Values for all top level expressions are shown. In looping constructs a max of 10 values are displayed for any given line. Exceptions are also displayed. If there are any exceptions, any values recorded prior to the exception arising are also shown.

Bindings

Bindings are stored/cached per editor. This gives you a behavior resembling a repl, but with many limitations.
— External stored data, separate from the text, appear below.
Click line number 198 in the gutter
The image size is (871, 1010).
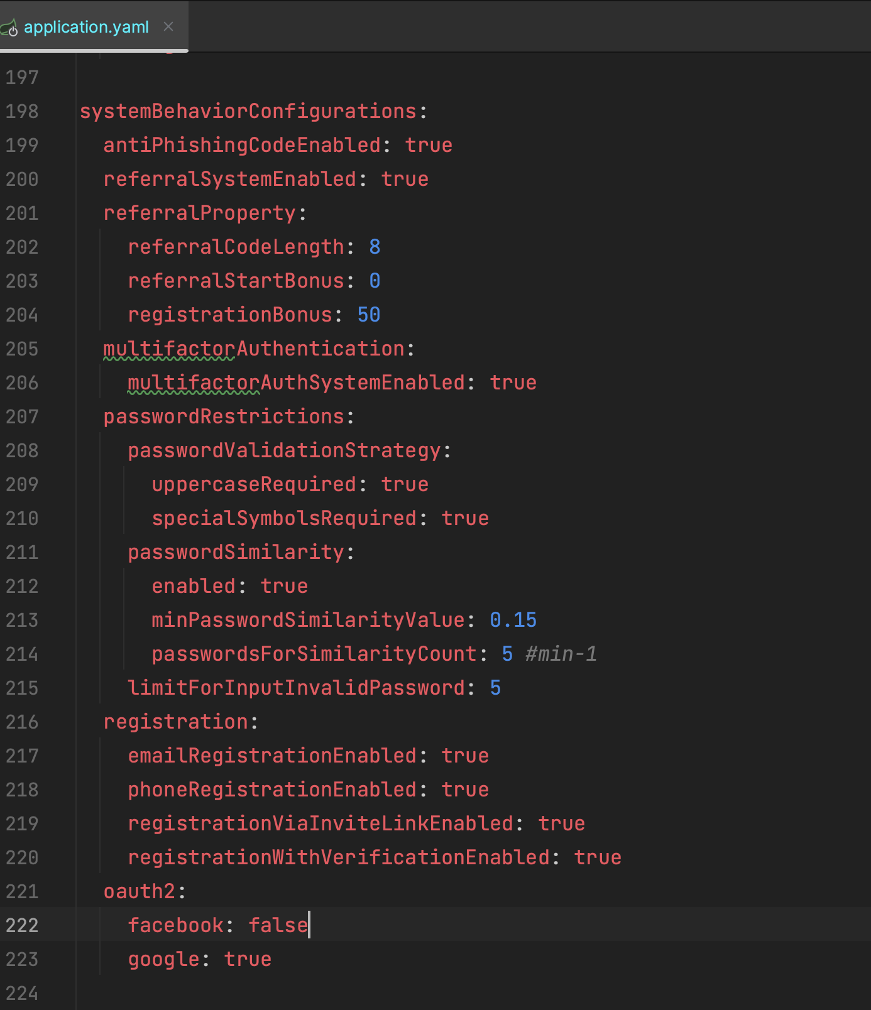point(22,111)
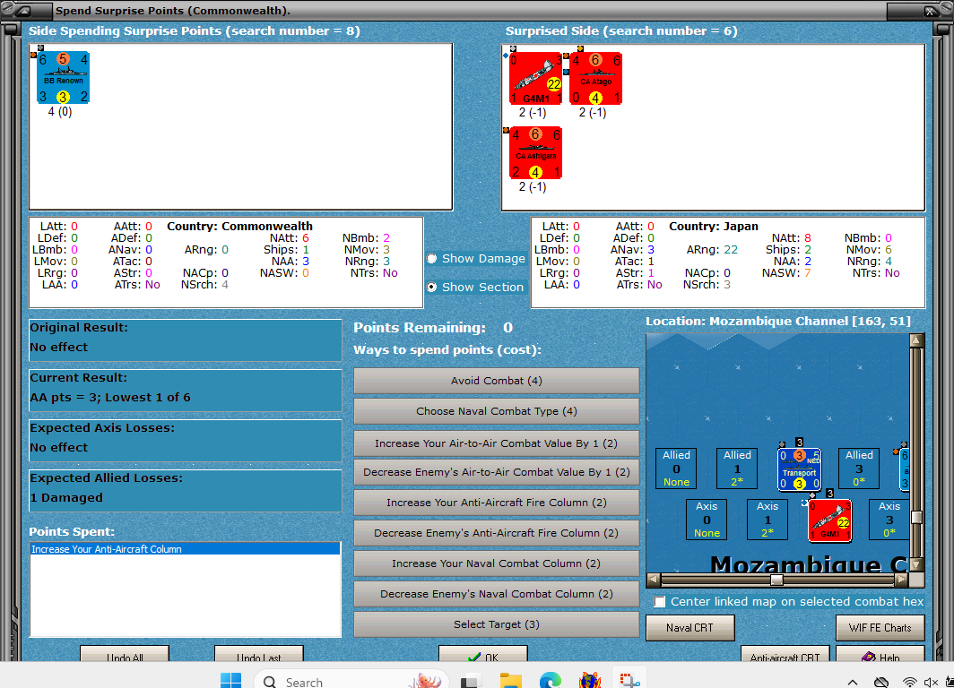Open Firefox from the taskbar
The width and height of the screenshot is (954, 688).
click(x=590, y=679)
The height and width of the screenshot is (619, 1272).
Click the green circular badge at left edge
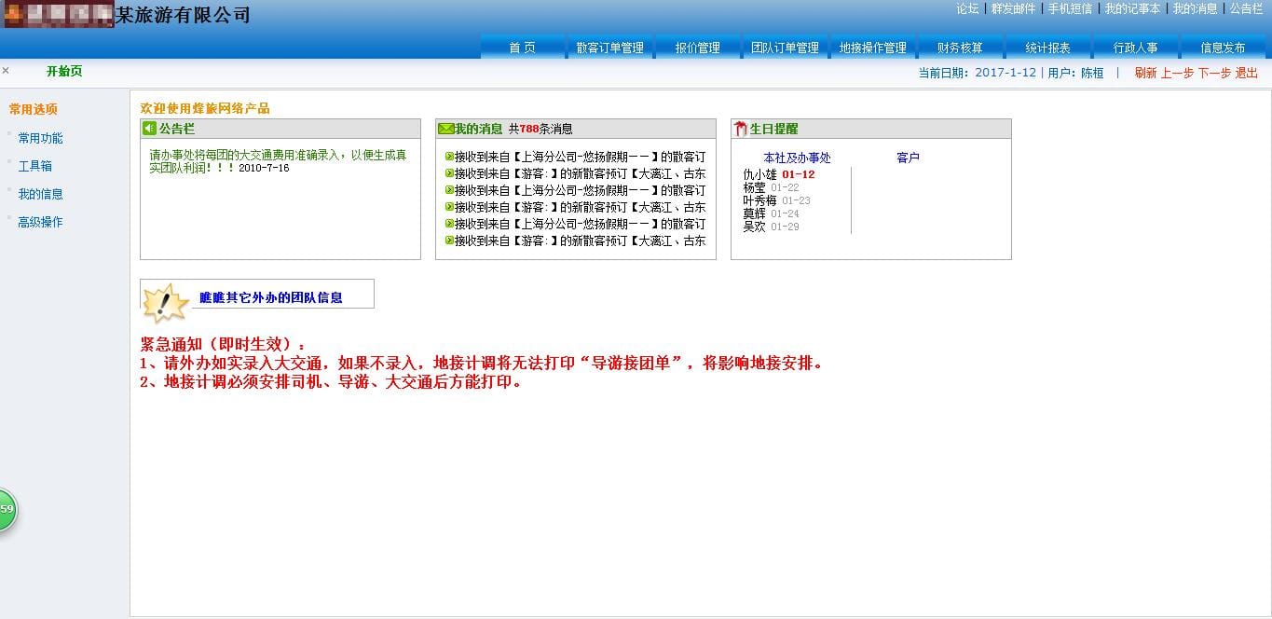(x=7, y=509)
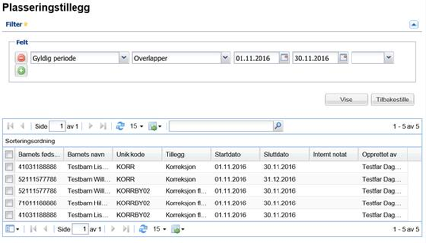
Task: Check the row with Sluttdato 31.12.2016
Action: [x=9, y=179]
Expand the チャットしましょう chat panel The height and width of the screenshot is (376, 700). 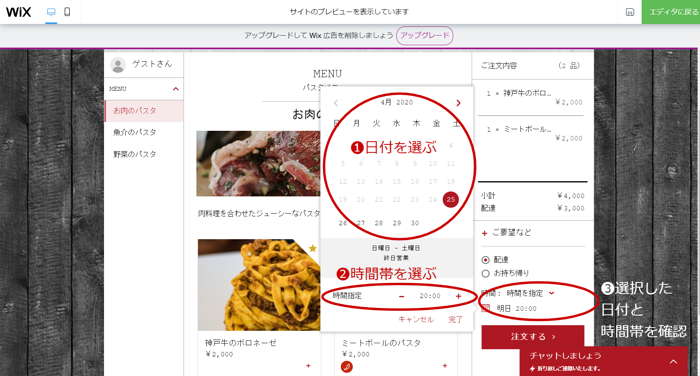pyautogui.click(x=674, y=361)
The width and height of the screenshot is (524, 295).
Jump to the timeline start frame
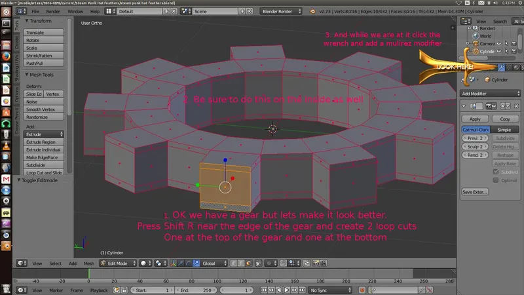[x=264, y=290]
Anything that is evaluated is run as a groovy script, so obviously the same restrictions apply.

def myVar = 4

println myVar // will crash if you evaluate each line separately (ie two separate evals)
myVar = 4

println myVar // will work fine when evaluating lines separately, because myVar will be stored in binding
def myDouble(x) {x*2} // evaluates and results in a closure stored in bindings

myDouble(2) // I can invoke it

myDouble.curry(4)() // Its a closure not a method !

If you wish to clear all bindings for an editor invoke the command Groovy: Clear bindings for current editor (you probably would want to assign your own keyboard shortcut for it !)

Gradle integration

You can connect the groovy plugin to a gradle project (its using the Gradle tooling API under the hood). Just use the command Add connection and select "Groovy" from the list. Then select the directory where your build.gradle file resides. NOTE Won't work on multiprojects

Once connected you can import and use classes available from the classpath of that project. 3rd party libraries are available without further ado, but for project internal classes you must explicitly compile your project. The plugin uses the runttime classpath available through your projects main sourceSet

Gradle task execution

When you have connected to a Gradle project you can invoke tasks (currently only one at a time).

Show dependency graph

You can view a dependency graph for your connected gradle project via the command Groovy: Show gradle dependencies. Each dependency configuration available in your project can be viewed. For multiprojects you also get an overview diagram + the ability to drill down to individual projects. Feature hightlight:

Enable logging

If you wish to enable debug logging from the groovy client. Add the following to your user.behaviors

  :editor.groovy [(:lt.plugins.groovy/client-enable-logging)]

Output is written to: $groovy-plugin-dir$/lt_groovy.log

Version history

License

GPLv3 license, same as Light Table. See LICENSE.md for the full text.